(What the task asks) Copy out, word for word, the stretch of entries from the line containing "Task: Minimize the View Audit Trail window" through the end of the entries. Leave the pictures out of your answer.

(Task material)
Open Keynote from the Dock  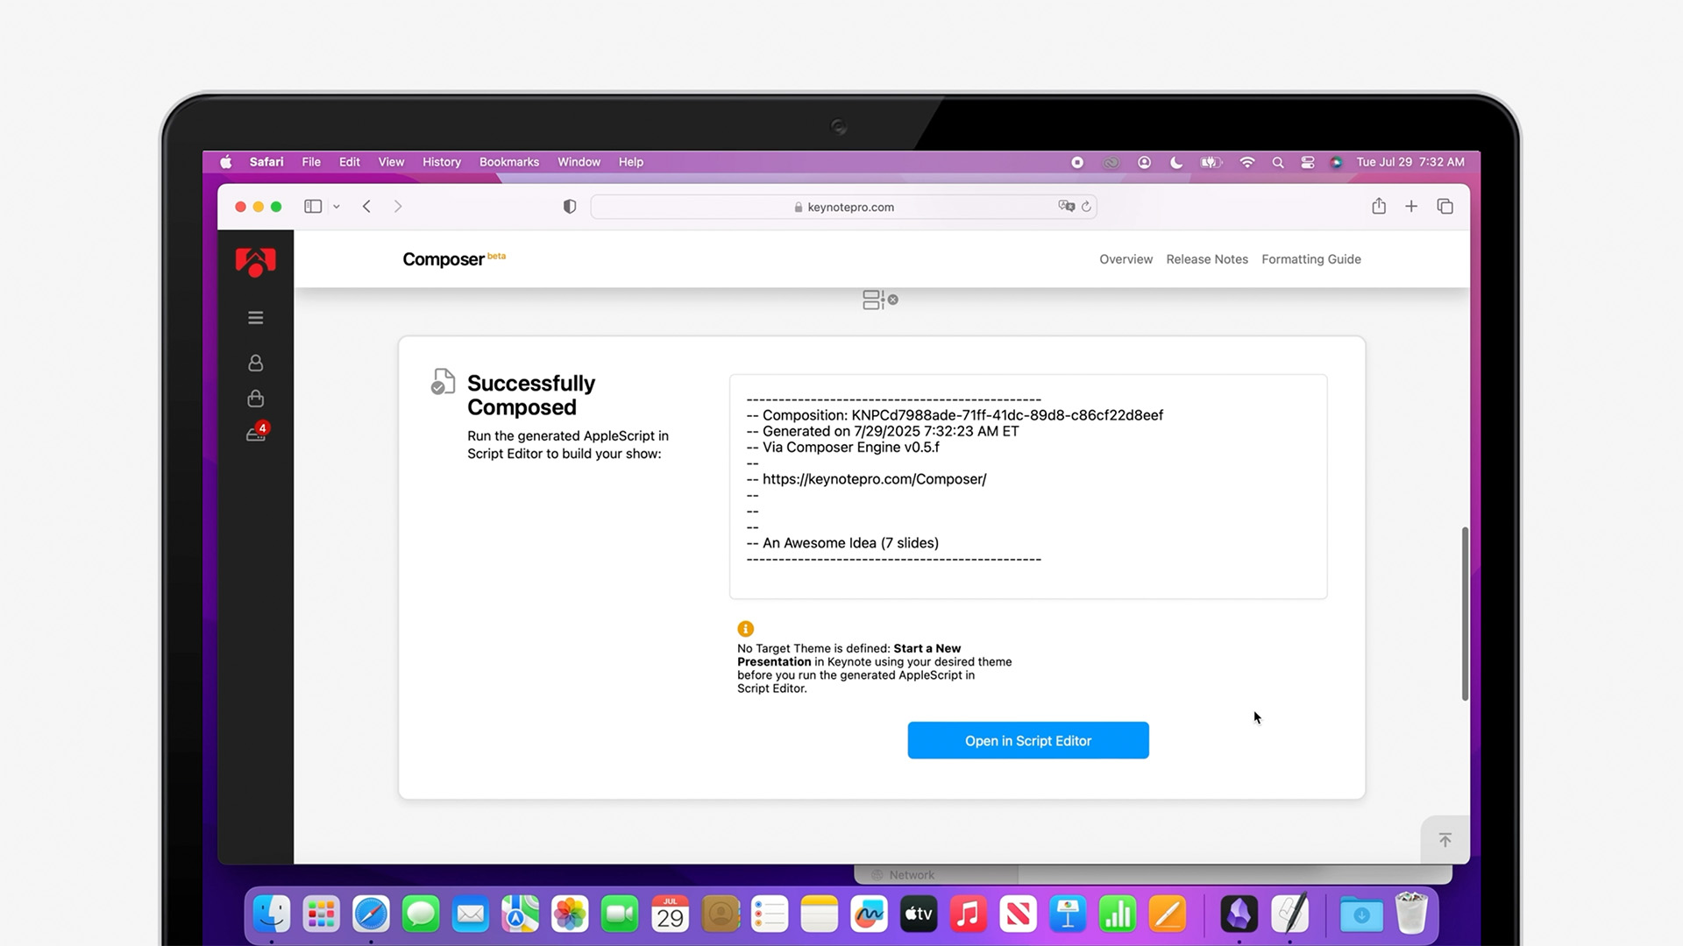point(1068,914)
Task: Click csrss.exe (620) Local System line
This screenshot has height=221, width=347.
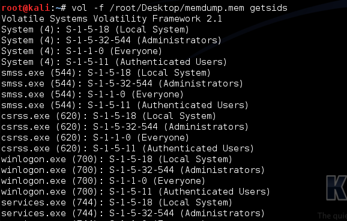Action: coord(109,116)
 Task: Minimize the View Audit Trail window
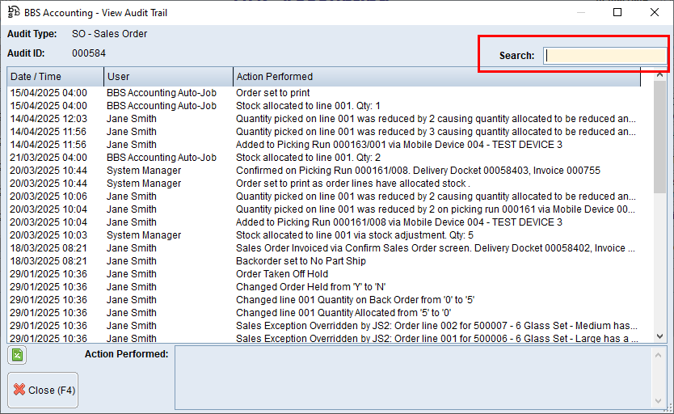point(580,12)
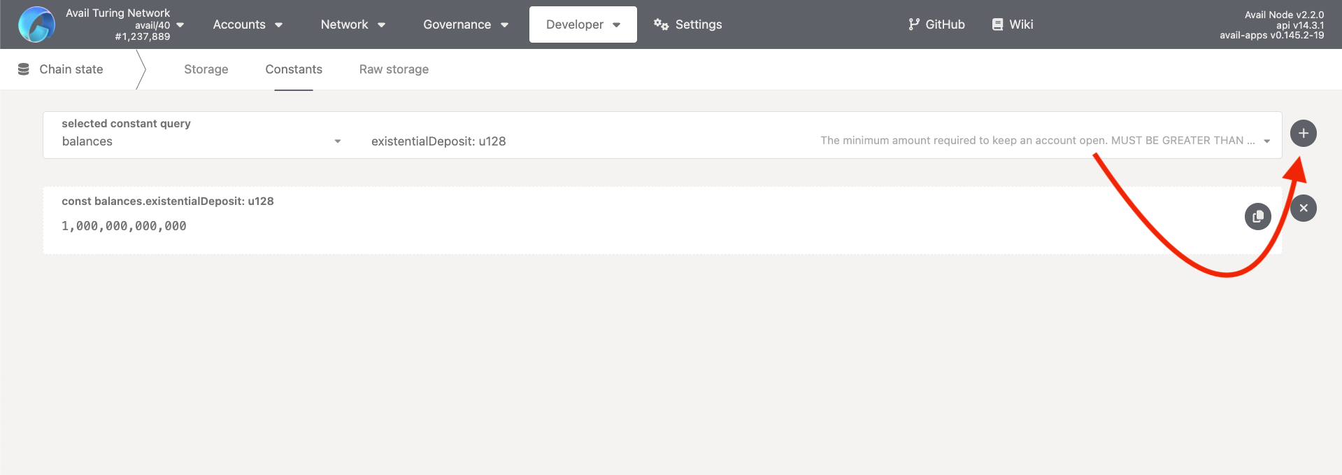The image size is (1342, 475).
Task: Click the Wiki book icon
Action: click(997, 24)
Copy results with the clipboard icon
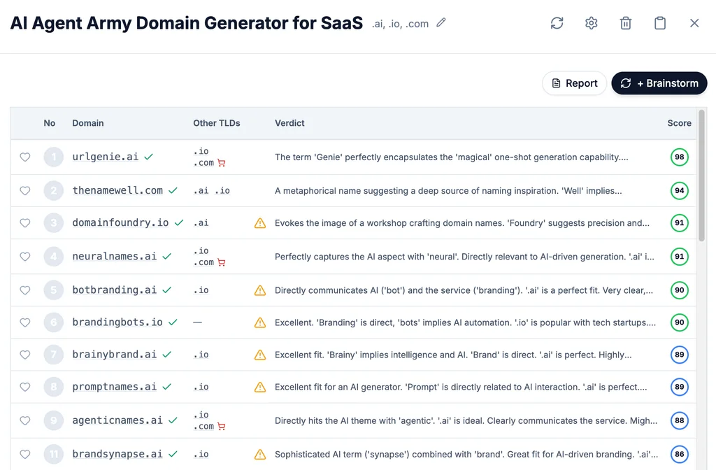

(Response for this exercise)
 Task: Minimize the View Audit Trail window
point(580,12)
The image size is (1342, 475).
Task: Click the Wiki book icon
Action: click(997, 24)
Copy results with the clipboard icon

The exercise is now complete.